Synergistic Effects of Flame Retardants on the Flammability and Foamability of PS Foams Prepared by Supercritical Carbon Dioxide Foaming
journal contributionposted on 28.05.2019, 08:13 by Gang Wang, Wenzhi Li, Shibing Bai, Qi Wang
Halogen-free flame-retardant polystyrene (PS) foams prepared by supercritical carbon dioxide (SC-CO2) foaming have been achieved. The flame-retardants include expandable graphite (EG) and melamine phosphate (MP), and their influence on the foamability, decomposition behavior, fire performance, and mechanical properties of PS foams were investigated.

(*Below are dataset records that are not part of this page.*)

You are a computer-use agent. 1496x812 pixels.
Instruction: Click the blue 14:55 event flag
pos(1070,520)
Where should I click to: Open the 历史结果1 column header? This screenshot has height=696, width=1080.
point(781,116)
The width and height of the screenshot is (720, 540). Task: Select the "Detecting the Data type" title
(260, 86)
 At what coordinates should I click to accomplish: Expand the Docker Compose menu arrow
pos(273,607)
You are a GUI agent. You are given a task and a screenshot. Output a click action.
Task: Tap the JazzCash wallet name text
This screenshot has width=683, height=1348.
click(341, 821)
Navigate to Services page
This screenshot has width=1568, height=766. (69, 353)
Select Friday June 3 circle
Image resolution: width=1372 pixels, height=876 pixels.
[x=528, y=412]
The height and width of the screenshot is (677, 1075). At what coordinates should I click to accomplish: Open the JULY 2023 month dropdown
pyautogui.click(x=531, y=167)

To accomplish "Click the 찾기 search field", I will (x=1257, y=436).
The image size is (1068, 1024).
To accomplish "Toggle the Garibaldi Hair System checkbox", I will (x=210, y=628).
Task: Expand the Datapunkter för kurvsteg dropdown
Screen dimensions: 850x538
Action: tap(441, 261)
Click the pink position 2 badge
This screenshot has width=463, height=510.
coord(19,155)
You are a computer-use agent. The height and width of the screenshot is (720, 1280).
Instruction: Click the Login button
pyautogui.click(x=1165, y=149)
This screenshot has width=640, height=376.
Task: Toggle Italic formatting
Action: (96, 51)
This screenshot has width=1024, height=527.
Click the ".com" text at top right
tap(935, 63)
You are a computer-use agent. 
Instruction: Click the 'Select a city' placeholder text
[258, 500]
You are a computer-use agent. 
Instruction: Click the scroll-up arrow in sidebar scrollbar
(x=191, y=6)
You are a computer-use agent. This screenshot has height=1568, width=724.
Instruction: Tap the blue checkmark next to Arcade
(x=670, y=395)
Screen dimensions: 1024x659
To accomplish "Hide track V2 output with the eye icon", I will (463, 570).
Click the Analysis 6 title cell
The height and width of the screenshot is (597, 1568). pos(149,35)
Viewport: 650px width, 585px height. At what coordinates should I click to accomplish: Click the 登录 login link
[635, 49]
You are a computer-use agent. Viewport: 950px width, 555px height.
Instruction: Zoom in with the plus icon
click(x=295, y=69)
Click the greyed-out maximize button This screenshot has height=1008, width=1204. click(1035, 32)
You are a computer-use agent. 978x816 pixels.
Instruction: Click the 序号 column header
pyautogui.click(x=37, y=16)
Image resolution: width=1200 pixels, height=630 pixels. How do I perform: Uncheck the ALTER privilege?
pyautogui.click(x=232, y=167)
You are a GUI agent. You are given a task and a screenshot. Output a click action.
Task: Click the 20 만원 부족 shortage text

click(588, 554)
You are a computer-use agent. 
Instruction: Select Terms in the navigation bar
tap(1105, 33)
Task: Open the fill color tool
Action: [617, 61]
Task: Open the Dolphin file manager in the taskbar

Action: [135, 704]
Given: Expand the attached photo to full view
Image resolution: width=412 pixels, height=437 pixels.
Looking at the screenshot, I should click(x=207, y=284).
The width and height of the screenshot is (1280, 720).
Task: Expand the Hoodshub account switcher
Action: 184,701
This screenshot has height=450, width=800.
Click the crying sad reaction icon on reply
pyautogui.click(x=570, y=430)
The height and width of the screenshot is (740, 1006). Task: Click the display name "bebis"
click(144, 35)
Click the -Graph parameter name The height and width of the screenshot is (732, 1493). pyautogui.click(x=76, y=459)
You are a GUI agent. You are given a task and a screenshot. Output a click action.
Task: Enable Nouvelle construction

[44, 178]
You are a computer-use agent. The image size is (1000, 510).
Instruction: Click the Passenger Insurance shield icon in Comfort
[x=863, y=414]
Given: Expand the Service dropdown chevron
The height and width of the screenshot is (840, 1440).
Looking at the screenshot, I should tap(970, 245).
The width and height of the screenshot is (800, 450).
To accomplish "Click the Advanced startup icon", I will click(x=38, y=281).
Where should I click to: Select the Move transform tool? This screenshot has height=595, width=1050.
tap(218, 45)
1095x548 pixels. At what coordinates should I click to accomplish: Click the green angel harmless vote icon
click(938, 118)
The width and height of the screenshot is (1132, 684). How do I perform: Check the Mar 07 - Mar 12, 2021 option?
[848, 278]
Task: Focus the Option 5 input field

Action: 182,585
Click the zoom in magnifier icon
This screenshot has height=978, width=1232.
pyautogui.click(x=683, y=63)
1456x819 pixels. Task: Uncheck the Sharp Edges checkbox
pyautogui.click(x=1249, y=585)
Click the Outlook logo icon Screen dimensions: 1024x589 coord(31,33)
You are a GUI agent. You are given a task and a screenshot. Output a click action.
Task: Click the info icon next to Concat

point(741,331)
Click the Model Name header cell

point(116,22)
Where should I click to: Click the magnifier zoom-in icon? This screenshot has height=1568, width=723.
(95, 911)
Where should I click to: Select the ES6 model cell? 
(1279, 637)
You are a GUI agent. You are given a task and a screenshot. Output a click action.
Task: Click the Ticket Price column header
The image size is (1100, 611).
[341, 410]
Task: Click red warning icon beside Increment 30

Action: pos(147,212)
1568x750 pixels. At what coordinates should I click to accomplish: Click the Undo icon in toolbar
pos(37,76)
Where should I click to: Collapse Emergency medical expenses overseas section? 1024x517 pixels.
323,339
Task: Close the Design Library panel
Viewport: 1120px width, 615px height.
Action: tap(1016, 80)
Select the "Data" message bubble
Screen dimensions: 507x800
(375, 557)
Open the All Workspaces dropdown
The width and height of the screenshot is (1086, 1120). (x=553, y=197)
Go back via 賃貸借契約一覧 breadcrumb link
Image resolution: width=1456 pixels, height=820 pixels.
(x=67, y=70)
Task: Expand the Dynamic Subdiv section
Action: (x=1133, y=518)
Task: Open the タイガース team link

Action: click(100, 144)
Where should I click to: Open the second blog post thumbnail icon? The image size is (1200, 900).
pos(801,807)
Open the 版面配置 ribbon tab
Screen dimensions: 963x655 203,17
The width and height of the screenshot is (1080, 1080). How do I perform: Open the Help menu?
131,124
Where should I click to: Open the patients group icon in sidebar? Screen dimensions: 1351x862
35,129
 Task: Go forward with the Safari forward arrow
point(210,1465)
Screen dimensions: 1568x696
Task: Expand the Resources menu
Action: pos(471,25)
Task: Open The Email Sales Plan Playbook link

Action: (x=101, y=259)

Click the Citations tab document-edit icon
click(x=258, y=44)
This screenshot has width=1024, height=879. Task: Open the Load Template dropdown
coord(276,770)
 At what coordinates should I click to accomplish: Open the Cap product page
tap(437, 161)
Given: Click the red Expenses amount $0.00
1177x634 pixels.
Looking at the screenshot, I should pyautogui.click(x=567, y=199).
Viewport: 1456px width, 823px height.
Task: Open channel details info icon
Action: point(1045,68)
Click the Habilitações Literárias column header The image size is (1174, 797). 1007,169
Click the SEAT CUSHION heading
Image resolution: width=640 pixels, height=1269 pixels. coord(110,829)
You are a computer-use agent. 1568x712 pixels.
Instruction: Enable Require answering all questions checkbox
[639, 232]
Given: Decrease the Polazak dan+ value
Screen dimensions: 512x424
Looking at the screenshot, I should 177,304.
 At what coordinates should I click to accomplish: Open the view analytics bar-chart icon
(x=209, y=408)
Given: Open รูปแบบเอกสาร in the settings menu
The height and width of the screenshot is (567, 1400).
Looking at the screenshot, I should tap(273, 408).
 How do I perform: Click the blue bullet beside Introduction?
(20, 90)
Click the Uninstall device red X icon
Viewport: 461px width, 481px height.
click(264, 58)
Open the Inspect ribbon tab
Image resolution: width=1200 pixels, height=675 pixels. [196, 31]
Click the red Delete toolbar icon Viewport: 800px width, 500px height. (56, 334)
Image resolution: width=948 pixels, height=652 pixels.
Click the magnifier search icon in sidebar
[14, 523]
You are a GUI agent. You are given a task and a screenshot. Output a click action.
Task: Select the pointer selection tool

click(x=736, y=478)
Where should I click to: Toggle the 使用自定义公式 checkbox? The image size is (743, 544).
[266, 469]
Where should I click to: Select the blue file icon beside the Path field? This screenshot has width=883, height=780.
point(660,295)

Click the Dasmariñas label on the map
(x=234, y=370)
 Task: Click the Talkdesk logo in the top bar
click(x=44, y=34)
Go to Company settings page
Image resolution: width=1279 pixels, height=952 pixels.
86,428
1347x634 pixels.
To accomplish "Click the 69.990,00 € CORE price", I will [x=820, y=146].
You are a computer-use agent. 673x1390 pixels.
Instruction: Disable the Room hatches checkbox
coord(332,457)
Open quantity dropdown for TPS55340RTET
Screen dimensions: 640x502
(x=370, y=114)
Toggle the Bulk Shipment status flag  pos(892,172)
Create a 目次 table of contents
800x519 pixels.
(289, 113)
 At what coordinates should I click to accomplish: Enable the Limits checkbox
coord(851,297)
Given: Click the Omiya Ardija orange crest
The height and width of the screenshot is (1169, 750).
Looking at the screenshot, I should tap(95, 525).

It has been shown that flame retardants can generate inert gases and catalyze the char formation from PS, and the formed thick char layer with a notable barrier property can greatly decrease the heat release of PS foams. The addition of triphenyl phosphate (TPP) or hexaphenoxycyclotriphosphazene (HPCTP), which acts as a flame-retardant plasticizer, can obviously improve the foamability and fire performance of the foams. TPP or HPCTP can generate active phosphorous species and phenoxyl radicals to enhance the gas phase flame-retardant effect; therefore, the flame-retarded PS foams (with 25 wt % MP/EG) achieve HF1 and V-0 ratings, with limiting oxygen index (LOI) values of 30.1 or 29.6%, respectively. The numerical assessment of synergistic effects of TPP and HPCTP on further enhancing flame retardancy of PS foams has been provided by the microcalorimeter (MCC) test. Further X-ray photoelectron spectroscopy (XPS) investigation on char residues of PS foams demonstrates the formation of the P–O–C and other stable structures.